John had met a really nice girl named Mary. John had met the really nice girl named Mary when she showed up at Baker Street and hired the two of them (her father was missing, and she'd been receiving threatening emails that the police couldn't trace). Sherlock had made quick work of it, refused the money, and pretended not to see when Mary squeezed John's hand with her own.
John liked to talk about the really nice girl named Mary. At length. How she was a teacher (primary, in Chelsea), how good she was with the kids (John had taken her lunch last Wednesday), how she took care of her little brother (who'd come back from Iraq with an arm missing, which meant John spent a great deal of time talking about him too), her two cats and her one dog (Romeo, Valentine and Viola), what it was like growing up in Mumbai with her rich business tycoon of a father (they moved often to keep up with the money). He only seemed to stop talking about the really nice girl named Mary when Lestrade came calling with a case, and one time when it quite literally fell onto their doorstep (a goose, with a blue gem in its throat, straight out of the sky).
When Sherlock had John out on the streets (leaping over cement barriers after the sniveling head of a local drug cartel and then laughing brightly about it as the uniforms dragged him away), John didn't talk about the really nice girl named Mary. John talked about the really smart man named Sherlock.

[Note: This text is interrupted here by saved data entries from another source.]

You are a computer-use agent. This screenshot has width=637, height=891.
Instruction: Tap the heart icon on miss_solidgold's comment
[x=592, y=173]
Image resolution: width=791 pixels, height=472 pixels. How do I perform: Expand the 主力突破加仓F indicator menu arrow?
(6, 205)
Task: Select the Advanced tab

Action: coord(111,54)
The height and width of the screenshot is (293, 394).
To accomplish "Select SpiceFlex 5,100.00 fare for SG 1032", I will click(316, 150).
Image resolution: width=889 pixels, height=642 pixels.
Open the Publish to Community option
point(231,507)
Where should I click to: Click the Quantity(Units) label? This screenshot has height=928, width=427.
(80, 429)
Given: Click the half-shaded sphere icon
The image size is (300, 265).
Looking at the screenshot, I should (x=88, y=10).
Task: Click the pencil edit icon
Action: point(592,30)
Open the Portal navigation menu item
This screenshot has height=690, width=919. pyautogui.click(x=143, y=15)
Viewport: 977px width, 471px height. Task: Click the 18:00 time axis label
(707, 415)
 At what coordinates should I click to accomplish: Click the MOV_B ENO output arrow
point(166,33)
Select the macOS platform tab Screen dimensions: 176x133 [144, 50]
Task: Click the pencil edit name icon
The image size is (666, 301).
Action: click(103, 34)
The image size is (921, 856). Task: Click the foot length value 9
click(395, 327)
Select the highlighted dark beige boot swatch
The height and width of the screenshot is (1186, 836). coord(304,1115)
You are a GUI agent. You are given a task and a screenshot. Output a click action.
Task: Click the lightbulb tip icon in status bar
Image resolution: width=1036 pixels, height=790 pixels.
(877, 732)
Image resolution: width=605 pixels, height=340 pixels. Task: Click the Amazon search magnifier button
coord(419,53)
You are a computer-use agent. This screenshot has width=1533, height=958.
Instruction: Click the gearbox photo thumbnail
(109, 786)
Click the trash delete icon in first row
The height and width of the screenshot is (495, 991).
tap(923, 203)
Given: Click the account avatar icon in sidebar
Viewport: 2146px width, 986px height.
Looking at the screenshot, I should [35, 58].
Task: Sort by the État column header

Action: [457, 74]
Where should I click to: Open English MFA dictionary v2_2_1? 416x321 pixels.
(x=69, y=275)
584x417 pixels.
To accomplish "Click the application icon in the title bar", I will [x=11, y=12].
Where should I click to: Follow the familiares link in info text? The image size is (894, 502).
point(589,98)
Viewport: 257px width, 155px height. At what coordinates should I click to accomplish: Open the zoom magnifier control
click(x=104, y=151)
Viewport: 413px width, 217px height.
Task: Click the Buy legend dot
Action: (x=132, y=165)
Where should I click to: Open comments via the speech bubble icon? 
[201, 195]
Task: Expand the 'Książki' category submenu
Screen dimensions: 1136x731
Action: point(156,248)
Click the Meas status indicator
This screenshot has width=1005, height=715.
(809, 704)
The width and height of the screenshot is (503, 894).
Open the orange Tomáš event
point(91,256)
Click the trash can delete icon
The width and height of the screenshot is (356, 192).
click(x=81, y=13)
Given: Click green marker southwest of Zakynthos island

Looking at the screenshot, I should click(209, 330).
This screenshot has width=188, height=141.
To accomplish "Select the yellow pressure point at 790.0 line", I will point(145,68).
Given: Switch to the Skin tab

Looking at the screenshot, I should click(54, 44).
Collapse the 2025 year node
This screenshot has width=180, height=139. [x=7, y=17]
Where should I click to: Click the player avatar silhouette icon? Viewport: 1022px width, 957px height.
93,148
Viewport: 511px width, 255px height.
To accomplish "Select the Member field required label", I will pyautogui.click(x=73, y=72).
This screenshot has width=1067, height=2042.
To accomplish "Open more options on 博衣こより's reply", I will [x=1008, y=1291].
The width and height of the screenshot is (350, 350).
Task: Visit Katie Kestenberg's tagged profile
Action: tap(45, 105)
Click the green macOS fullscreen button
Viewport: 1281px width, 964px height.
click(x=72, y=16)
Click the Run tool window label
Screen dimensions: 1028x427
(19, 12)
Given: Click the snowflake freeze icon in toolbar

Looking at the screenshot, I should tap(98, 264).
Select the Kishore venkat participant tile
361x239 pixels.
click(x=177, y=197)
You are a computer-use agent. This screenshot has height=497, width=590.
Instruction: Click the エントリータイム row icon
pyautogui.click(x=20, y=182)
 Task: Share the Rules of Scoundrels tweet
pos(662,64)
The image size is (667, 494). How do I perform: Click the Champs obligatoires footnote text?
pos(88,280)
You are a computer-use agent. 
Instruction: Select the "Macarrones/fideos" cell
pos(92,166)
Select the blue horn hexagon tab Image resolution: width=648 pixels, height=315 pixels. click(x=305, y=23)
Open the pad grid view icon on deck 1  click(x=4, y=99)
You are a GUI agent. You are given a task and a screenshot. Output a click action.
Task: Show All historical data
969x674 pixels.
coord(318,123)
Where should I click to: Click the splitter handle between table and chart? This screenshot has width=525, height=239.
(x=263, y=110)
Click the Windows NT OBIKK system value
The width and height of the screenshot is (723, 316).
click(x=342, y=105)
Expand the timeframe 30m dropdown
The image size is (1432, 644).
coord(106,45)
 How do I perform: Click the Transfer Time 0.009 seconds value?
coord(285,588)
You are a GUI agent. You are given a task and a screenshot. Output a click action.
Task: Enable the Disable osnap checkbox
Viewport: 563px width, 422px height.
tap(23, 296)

How his choice in footwear was impractical (sure, designer looked nice, but it really didn't hold up well in a long distance chase), how he hadn't eaten in three days (four, if he didn't count the hardly-touched lasagna at Angelo's), how he almost sounded like a real person when he laughed (and how John liked hearing it, though he didn't look at Sherlock when he said so), and he didn't say how much he loved nights of pounding feet on newly-wet asphalt (but Sherlock knew).
But then a dry spell came, and John would take a brown paper bag in one hand and an umbrella in the other and take the tube out to Chelsea. He took her to the Tate, and they went to a little Indian place near her flat (he smelled of curry when he got back, still carrying the umbrella but not the bag). Sherlock had to scrape terrible things on his violin to keep out the noise about the really nice girl named Mary.
Sherlock would have cared less if John would talk about anything else. But it was an endless stream about the really nice girl named Mary.
Sherlock considered asking Mycroft for an obscene amount of money to buy her off (but that would mean talking to Mycroft, or worse yet, owing Mycroft a favor). He wondered if he oughtn't invite her on a particularly vile, disgusting case to show her the sort of life John lived (it had certainly worked with Sarah, though he wasn't sure if he could concoct a convincing kidnapping in time). Perhaps he could write her an anonymous email outlining the worst of John's habits (and perhaps invent a few that would be sure to scare her away).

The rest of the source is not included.